Cradle Mountain

Within minutes of heading inland from the north coast the scenery changed to dense forests and rough mountainous terrain, giving it that wilderness feeling. Concerned about our petrol supply and chances of finding a petrol station we detoured to a little village only to find their only pump was dry. What we did find was a lush green gorge with a waterfall at one end and forested peaks stretching off into the distance at the other. The Tasmanians certainly have fantastic scenery in abundance, but aren’t afraid to whack a dirty great mine next to it (nor dam it, reforest it and so on).

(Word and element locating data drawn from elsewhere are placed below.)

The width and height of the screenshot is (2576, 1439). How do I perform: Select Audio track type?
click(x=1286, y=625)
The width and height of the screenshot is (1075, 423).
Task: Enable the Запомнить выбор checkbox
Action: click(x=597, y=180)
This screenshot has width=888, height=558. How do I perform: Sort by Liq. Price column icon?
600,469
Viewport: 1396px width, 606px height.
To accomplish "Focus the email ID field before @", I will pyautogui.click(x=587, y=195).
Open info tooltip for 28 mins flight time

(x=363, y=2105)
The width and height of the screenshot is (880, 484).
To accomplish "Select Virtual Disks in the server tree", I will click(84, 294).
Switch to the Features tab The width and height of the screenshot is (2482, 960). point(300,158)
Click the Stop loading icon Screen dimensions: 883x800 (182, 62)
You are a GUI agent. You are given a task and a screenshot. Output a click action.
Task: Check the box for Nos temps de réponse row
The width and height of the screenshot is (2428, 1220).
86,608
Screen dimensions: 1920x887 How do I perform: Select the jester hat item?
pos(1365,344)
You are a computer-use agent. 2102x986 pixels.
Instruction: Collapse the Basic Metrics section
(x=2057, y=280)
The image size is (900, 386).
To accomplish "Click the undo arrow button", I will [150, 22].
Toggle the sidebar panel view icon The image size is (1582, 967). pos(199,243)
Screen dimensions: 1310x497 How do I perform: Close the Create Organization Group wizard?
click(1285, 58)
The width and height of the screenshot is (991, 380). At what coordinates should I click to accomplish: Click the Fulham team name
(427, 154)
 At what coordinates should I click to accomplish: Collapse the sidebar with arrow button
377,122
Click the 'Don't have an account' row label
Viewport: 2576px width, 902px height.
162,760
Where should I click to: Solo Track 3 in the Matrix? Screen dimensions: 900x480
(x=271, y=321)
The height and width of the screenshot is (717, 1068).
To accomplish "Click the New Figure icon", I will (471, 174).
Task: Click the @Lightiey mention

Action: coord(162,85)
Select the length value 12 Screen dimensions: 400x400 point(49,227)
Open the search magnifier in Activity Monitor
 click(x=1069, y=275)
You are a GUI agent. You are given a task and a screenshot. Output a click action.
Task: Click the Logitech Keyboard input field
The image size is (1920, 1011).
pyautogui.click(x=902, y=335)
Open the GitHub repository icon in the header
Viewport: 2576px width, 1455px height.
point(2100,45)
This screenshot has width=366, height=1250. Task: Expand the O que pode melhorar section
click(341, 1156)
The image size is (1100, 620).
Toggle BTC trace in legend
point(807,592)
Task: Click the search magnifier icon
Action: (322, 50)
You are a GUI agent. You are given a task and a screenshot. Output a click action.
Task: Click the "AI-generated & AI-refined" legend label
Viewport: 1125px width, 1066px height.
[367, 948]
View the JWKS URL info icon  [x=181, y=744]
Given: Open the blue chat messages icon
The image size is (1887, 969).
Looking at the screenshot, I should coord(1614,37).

At Cradle Mountain, after taking a dribble of expensive fuel, we abandoned the van and shuttle-bused it to Dove Lake at the foot of the twin peaks of the mountain. The dark brown lake complements the mountain perfectly, and with the trees replaced by heather, the view of the mountain is unhindered, especially important for taking photos! Arriving a tad too late to walk up the summit track, we took the easy track around the lake then went up a steep path to Lake Wilks to get the blood flowing, and make it feel more like a hike than a boardwalk stroll.
We camped up at Rosebery, site of yet another zinc and tin mine, and also a train line that passes over the campsite but with only one train passing by as we tucked into dinner. It wasn’t until lights out that the strange noises began, a cross between a bird of prey call and a cat being tortured. I’m hoping it was neither, and just the Tasmanian Devils talking to each other, after all it is how they got their devilish name.